Task brief:
Return, unchanged, the entries starting at the line that contains "Offshore Wind Farm Optimisation (78, 230)" and ending at the line that contains "RAL 3003 (416, 1084)", with both of those lines included.

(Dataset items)

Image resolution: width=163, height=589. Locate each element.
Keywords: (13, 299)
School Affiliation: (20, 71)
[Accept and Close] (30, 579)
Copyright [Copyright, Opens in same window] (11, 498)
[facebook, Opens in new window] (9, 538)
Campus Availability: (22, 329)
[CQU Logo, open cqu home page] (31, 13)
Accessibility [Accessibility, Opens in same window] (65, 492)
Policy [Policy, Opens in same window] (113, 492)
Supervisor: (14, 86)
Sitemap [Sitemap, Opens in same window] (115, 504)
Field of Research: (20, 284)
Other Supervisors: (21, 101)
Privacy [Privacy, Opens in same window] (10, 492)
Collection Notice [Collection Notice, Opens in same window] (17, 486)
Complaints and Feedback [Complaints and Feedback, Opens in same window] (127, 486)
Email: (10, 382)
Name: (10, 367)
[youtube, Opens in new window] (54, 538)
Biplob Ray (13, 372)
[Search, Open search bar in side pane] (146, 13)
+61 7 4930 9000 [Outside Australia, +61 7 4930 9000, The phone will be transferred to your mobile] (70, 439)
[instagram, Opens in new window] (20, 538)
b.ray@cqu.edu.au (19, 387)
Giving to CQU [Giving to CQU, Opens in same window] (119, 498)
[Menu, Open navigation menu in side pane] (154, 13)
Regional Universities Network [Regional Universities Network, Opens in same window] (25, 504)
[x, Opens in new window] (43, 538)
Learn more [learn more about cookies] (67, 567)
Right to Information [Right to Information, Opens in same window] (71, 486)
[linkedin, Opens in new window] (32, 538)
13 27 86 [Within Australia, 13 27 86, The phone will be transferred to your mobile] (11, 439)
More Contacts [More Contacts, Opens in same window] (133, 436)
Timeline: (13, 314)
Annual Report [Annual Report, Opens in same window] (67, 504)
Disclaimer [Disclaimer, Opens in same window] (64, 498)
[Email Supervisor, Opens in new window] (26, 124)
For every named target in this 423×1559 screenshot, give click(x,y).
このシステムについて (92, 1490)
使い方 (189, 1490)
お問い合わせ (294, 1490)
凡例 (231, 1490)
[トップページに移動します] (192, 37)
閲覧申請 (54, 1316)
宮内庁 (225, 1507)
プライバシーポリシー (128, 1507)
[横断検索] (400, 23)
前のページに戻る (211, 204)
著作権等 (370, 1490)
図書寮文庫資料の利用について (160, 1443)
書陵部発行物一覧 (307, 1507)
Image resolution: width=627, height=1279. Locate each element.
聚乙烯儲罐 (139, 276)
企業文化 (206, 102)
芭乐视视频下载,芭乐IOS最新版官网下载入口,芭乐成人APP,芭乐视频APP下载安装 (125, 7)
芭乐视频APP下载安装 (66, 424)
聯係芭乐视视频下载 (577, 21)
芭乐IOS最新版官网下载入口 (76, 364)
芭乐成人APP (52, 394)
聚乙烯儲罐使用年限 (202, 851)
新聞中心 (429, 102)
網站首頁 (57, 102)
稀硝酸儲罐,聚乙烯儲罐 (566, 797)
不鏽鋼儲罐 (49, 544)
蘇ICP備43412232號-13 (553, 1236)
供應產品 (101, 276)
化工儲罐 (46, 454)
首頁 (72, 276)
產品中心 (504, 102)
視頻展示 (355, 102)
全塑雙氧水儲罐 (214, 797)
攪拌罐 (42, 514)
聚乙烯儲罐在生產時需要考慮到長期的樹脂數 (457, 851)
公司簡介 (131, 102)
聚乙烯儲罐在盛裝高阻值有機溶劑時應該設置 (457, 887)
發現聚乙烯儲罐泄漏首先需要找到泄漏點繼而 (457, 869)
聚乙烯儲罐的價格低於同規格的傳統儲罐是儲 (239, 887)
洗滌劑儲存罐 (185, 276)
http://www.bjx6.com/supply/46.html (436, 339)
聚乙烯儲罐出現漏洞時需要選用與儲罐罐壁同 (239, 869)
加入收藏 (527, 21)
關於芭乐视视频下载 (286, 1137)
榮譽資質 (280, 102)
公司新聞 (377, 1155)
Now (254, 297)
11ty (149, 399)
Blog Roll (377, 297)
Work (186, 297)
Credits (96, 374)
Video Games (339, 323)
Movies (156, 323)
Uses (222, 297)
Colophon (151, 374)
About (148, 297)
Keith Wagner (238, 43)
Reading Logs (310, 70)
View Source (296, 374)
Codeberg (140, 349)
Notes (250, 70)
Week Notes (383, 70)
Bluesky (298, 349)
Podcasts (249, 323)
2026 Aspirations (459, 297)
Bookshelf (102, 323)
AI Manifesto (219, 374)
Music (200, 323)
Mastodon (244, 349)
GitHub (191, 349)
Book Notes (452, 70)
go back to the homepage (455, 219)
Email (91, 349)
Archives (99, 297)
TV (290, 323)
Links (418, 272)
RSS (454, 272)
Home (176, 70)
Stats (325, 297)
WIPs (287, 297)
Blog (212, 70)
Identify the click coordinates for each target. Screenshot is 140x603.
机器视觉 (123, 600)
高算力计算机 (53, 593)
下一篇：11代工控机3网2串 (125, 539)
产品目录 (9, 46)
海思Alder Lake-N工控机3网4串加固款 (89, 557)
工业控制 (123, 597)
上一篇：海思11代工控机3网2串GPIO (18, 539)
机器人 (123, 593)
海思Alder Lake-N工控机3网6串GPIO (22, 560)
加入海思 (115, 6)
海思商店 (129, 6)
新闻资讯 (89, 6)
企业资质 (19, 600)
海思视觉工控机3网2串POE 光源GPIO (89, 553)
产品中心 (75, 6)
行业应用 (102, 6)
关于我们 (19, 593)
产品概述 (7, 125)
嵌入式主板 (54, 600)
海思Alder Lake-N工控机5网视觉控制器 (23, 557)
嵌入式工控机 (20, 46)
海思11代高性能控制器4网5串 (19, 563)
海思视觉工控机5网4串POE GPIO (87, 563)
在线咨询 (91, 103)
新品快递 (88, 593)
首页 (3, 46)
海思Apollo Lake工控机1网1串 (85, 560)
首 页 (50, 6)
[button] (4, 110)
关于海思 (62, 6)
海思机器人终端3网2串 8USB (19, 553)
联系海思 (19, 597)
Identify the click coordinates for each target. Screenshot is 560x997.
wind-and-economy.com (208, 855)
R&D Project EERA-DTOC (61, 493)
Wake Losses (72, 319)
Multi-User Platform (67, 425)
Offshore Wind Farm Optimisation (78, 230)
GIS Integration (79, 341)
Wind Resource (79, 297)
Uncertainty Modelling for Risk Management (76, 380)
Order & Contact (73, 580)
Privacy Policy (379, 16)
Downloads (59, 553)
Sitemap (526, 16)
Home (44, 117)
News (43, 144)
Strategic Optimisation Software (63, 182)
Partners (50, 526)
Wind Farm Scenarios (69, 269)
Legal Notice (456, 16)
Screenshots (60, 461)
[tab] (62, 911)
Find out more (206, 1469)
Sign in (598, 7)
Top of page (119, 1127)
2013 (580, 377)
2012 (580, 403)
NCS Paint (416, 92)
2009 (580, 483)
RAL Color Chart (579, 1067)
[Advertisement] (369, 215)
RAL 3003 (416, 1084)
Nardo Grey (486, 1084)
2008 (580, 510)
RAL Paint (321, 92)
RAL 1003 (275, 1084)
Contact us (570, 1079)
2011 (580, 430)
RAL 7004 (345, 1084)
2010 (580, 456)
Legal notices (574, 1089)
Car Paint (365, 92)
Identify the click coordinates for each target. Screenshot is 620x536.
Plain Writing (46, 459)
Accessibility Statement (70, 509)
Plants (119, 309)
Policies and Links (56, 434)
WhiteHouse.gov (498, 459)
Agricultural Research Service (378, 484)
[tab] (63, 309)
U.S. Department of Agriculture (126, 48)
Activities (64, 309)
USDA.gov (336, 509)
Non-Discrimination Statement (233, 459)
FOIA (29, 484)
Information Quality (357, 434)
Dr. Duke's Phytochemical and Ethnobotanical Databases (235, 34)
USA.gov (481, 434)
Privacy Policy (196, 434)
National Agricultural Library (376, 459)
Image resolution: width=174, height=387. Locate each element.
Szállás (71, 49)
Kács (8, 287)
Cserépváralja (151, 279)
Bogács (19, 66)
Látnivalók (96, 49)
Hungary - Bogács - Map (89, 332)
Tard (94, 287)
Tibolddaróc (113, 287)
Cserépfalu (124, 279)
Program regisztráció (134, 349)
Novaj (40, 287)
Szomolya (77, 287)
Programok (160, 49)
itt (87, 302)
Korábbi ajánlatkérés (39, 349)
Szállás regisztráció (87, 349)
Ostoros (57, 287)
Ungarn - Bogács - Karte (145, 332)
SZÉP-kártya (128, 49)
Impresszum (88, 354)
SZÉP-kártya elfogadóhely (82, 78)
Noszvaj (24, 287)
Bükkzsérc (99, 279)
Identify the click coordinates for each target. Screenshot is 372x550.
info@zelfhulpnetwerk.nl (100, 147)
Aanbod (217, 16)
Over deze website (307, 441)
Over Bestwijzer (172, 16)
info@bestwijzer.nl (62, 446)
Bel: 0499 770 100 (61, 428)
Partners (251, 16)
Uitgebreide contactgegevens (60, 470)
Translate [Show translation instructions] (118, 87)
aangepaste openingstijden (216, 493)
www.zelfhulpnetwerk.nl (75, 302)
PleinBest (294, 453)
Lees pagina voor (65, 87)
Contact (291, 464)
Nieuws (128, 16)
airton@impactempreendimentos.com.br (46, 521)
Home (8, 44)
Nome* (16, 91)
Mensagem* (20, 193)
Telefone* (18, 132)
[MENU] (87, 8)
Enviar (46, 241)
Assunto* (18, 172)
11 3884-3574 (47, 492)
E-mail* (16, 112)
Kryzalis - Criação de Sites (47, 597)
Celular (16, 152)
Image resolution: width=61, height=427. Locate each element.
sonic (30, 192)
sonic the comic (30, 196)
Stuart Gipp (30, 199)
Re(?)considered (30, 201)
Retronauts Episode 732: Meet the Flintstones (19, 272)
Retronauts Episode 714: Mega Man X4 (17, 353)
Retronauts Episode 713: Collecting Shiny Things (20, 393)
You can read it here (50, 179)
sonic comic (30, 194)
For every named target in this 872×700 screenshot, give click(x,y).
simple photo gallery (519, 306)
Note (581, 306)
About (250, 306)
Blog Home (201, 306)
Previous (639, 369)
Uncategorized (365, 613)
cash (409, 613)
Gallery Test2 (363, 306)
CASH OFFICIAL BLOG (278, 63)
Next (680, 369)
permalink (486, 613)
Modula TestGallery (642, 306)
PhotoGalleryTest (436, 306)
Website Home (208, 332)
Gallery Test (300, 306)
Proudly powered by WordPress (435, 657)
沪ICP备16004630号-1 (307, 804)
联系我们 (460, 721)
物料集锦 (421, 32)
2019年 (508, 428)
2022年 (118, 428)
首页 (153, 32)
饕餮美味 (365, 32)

Problem solution:
Offshore Wind Farm Optimisation (78, 230)
GIS Integration (79, 341)
Wind Resource (79, 297)
Uncertainty Modelling for Risk Management (76, 380)
Order & Contact (73, 580)
Privacy Policy (379, 16)
Downloads (59, 553)
Sitemap (526, 16)
Home (44, 117)
News (43, 144)
Strategic Optimisation Software (63, 182)
Partners (50, 526)
Wind Farm Scenarios (69, 269)
Legal Notice (456, 16)
Screenshots (60, 461)
[tab] (62, 911)
Find out more (206, 1469)
Sign in (598, 7)
Top of page (119, 1127)
2013 (580, 377)
2012 (580, 403)
NCS Paint (416, 92)
2009 (580, 483)
RAL Color Chart (579, 1067)
[Advertisement] (369, 215)
RAL 3003 (416, 1084)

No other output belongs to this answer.